I would notice a DNS block because in that case it either wont return anything or it resolves to 10.10.10.1 .

So you did what I said from the beginning. As part of the test, pf box had to be eliminated from the equation.

Let’s regroup.

Since your PC gets the site when it doesn’t send network traffic through the pf box, it can be stated that the local machine is not a problem.

Since the site does not load when the traffic passes through the pf box it can be said that the fault lies somewhere in the pf configuration or on the output of wan. invalid fw rule, vlan configuration …

I still think that it may not have much to do with dns. Your pc could not load the page when it had domain and ip entered in the host. What does this tell us? That it is not necessarily the fault of dns. The machine could not load the site even when external dns servers were eliminated from the equation.

In that case, I still think that the most likely reason will be blocking network traffic somewhere in the pf box. Whether according to IP, Domains, geo location, maybe IDS is turned on and responds badly. Maybe you have vpn / tor / proxy set up and they are blocking this domain.
Maybe the bank has your public IP somewhere on the blacklist. On the other hand, you say that one browser was able to load the site only via IP. :confused:

Perform flush dns. But this time, place the pc behind the pf box again and set dns on the local machine to 1.1.1.1 and unlock 53 on pf.

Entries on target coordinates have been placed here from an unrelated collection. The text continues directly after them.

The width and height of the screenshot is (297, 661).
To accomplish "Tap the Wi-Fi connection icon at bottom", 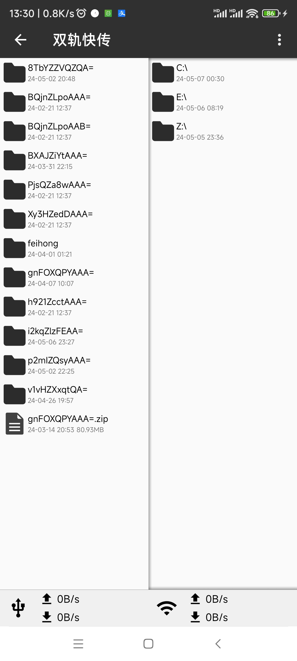I will tap(167, 608).
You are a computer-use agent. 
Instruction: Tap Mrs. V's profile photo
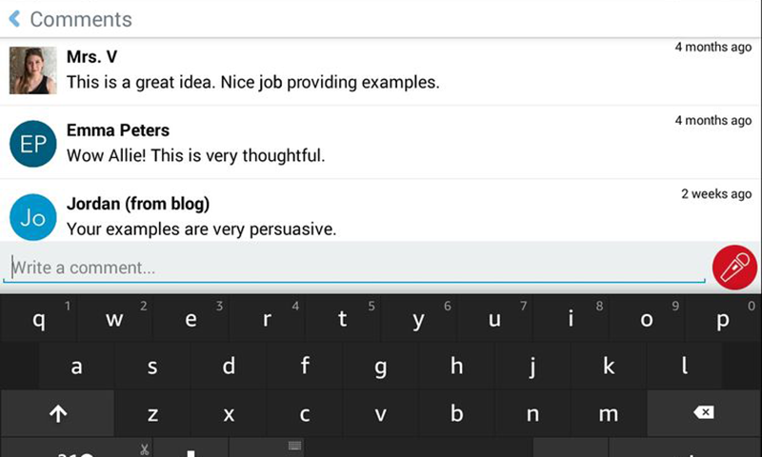[32, 70]
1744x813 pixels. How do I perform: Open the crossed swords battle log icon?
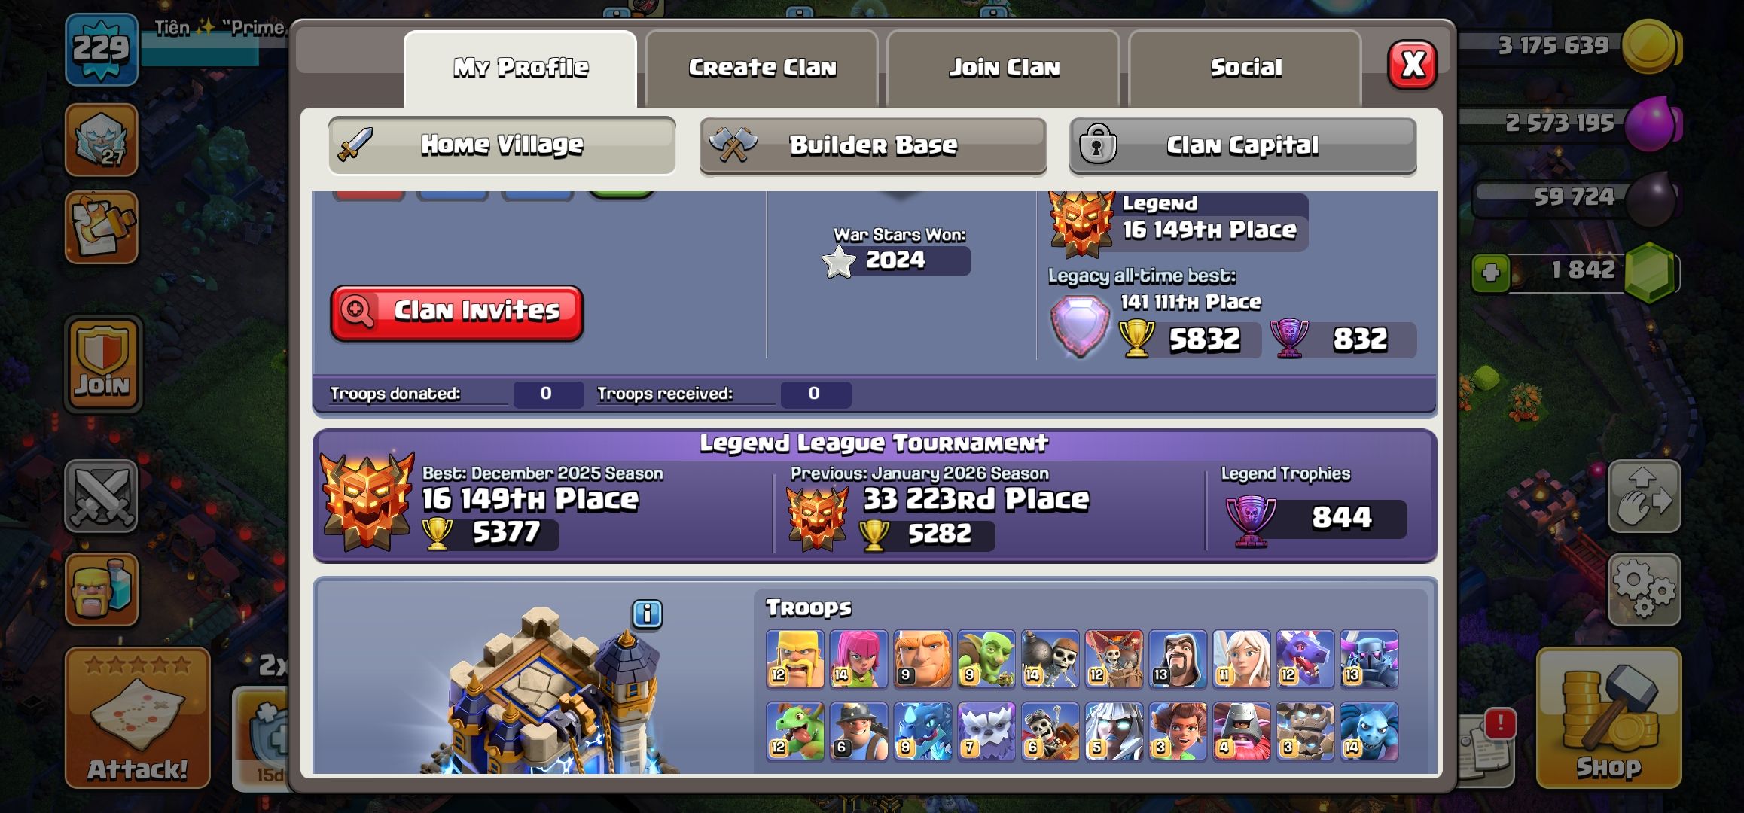tap(101, 497)
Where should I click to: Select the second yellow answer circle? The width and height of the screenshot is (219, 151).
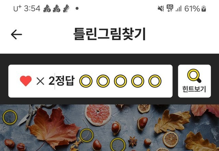[103, 81]
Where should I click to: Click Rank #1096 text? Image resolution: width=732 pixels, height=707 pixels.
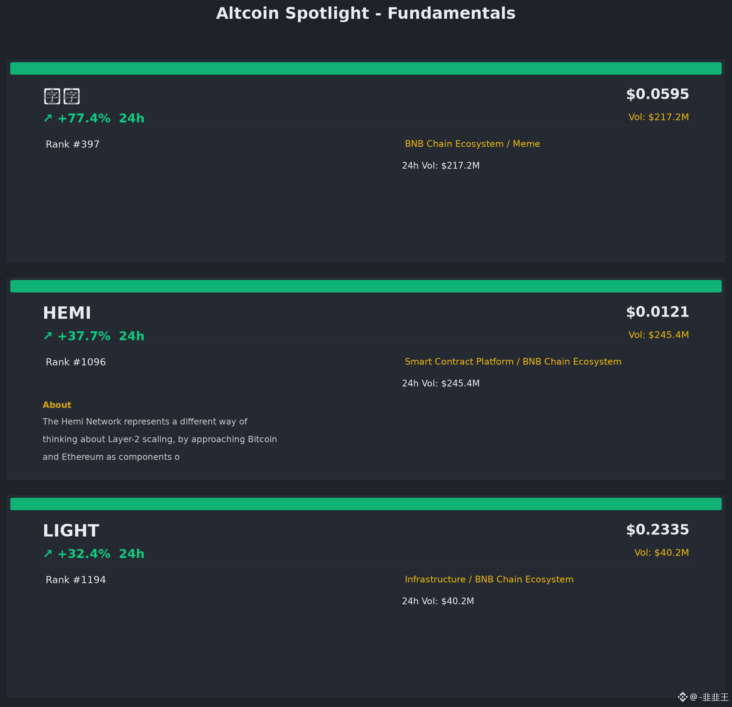click(76, 362)
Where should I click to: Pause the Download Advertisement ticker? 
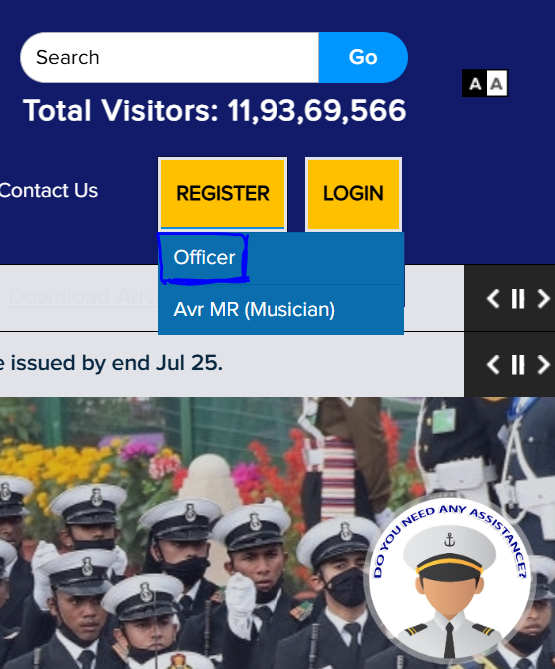[518, 298]
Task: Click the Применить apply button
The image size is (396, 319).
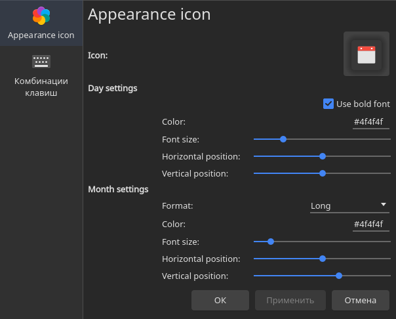Action: click(x=290, y=301)
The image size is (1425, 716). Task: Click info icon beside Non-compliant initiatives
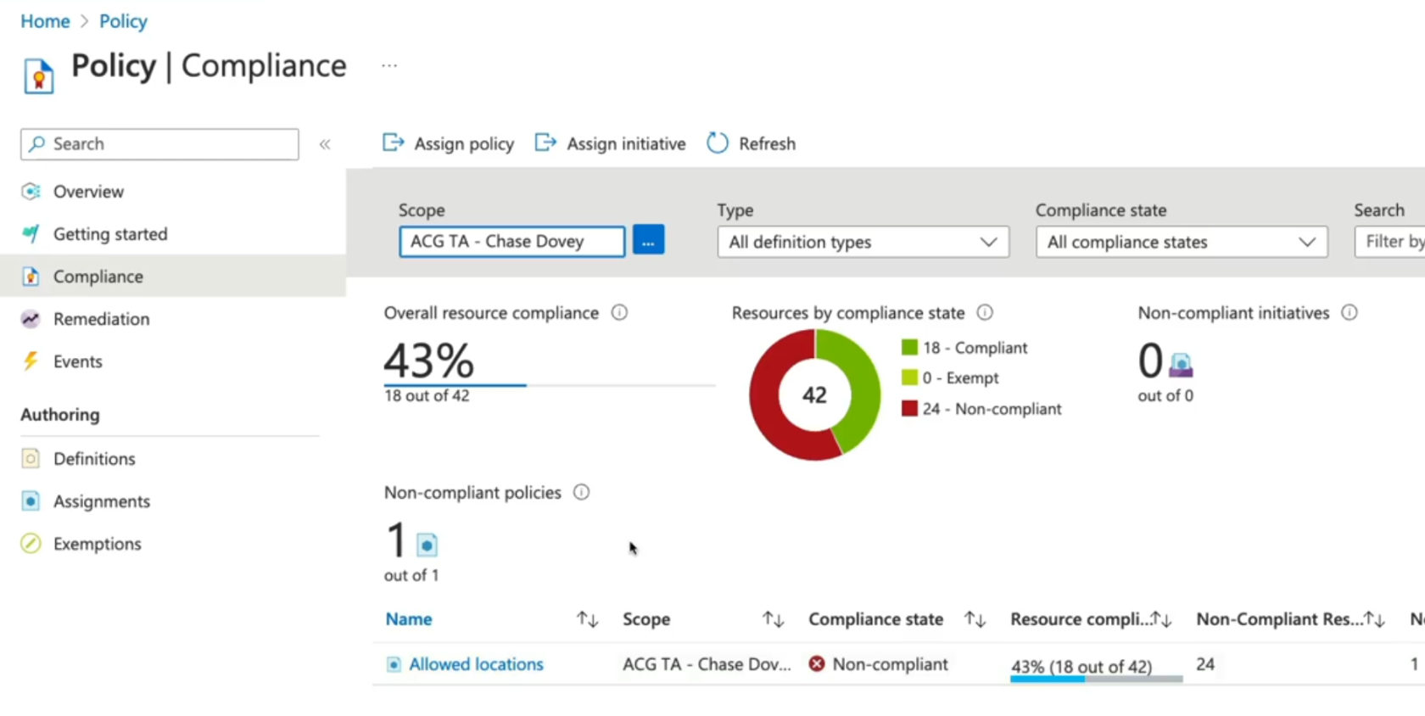coord(1349,313)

If it still doesn’t work, see how wget reacts and is able to download index.html

You are unable to load site per domain when pf comes into play…
You are able to load the site per domain when pf is out of the question…
You are able to load the site per IP when pf is in the game but only on one browser…

In general, you have an abstract situation and I have to guess in the dark!

PS
No wonder @LTS_Tom charges $ 200 / H

This seems like an pfBlocker-ng issue, if you are using DNSBL functions of pfBlocker you wouldn’t get alert in your firewall logs. But the 10.10.10.1 is the default IP for pfBlocker DNS Blocking.

I would review the feeds you are using for DNSBL for the domain name of your bank.

Just as an experiment i tried wgetting index.html in the standard config:
heathcliff@pop-os:~$ wget https://otpbank.hu/index.html
–2019-11-07 16:15:43-- https://otpbank.hu/index.html
Resolving otpbank.hu (otpbank.hu)… 195.228.112.250
Connecting to otpbank.hu (otpbank.hu)|195.228.112.250|:443… connected.
HTTP request sent, awaiting response… 302 Found
Location: https://www.otpbank.hu/index.html [following]
–2019-11-07 16:15:43-- https://www.otpbank.hu/index.html
Resolving www.otpbank.hu (www.otpbank.hu)… failed: Temporary failure in name resolution.
wget: unable to resolve host address ‘www.otpbank.hu’

So it fails on the second one…

/EDIT
Looked at pfblocker logs, nothing.

/EDIT2
Suricata block list does not contain the resolved ip of www.otpbank.hu…

/EDIT3
Hm, pfsesne actually does resolve it correctly in the webui. Then why the PC’s cannot resolve it?

/EDIT4
Modified the config one of the laptops to use 1.1.1.1, it successfully downloaded index.html.